Pemuda yang memakai jaket biru laut itu menoleh dan menatap Skipper cukup lama, memperlihatkan wajahnya yang jelas-jelas menyatakan ketidaksetujuannya pada pendapat Skipper. "Kau tahu Skippa? Aku ingin menemukan orang tua anak ini."
Skipper mengangguk, "Ya, aku mengerti. Karena itu cepat serahkan saja ke poli—"
"—Tanpa bantuan polisi."
Kantong-kantong karton itu nyaris jatuh karenanya, raut wajah Skipper menunjukkan emosinya yang tidak setuju dengan ide Private, "Ada pihak yang lebih ahli dalam bidang ini, kau tahu? Bagaimana kalau orang tua anak itu tidak ketemu? Kita bisa berakhir pada headline koran besok pagi; dua orang pedophilia menculik bayi laki-laki polos tak berdosa."
Private sweatdrop.
"Baiklah, bagaimana kalau kau ubah kata 'kita' menjadi 'aku' sendiri saja?"
"Maksudmu?" Skipper terdiam sejenak, lalu segera menambahkan, "Tunggu, kau mau mencari orang tua anak ini sendirian?"

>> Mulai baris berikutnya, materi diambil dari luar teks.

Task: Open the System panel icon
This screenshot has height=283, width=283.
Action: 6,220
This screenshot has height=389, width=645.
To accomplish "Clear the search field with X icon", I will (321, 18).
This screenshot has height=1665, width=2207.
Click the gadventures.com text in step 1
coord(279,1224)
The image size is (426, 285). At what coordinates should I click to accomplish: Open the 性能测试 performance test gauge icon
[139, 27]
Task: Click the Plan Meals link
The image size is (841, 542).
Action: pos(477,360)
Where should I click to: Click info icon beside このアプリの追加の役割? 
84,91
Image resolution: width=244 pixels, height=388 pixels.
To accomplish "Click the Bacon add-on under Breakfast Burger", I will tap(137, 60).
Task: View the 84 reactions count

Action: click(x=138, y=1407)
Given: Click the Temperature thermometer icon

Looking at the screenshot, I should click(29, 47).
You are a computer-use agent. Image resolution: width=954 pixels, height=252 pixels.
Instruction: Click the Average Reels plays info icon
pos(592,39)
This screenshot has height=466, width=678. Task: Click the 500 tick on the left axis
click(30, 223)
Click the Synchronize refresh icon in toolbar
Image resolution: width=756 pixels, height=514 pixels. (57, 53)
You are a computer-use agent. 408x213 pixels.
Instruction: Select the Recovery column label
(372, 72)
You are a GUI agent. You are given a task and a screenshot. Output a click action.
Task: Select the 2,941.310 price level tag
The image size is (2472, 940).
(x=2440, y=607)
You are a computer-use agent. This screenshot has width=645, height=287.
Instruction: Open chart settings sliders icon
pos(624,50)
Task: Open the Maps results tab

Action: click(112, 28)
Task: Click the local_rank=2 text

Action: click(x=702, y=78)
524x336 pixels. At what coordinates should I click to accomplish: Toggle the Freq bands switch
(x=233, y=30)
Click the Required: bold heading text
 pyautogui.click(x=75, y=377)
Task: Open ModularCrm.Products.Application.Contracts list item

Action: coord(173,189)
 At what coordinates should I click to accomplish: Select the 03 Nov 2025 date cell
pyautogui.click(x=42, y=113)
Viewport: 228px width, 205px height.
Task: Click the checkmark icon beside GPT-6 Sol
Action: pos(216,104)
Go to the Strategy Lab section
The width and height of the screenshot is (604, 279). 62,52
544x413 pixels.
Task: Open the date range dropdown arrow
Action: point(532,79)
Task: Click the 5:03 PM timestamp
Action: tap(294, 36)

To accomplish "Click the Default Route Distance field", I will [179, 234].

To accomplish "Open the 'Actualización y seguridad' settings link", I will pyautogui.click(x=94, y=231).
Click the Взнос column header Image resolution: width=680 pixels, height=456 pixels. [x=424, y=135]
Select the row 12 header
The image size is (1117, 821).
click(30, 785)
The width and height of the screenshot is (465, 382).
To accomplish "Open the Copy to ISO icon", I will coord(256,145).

Private membuat wajahnya menjadi sepolos mungkin, "Kau tidak mau, kan? Lagipula Kowalski dan Rico mungkin sudah mulai menggigiti dan menjilati tubuh satu sama lain." Jawabnya, tanpa menyadari kalimatnya terdengar sangat ambigu. "Jadi lebih baik kau pulang dan biar aku yang mencari orang tua anak ini."
Tidak butuh waktu dua detik bagi Skipper untuk menjawab singkat, "Negatif." Private pun sempat kaget dengan jawaban itu. "Kau pasti masih ingat kapan terakhir kali kami membiarkanmu pergi berkeliaran sendirian, kan? Kali ini akan ada apa? Lumba-lumba abnormal yang psikopat?"
—"Hatsyii!"
Bersin Blowhole menghamburkan foto-foto seksi Private yang menggunung di depannya.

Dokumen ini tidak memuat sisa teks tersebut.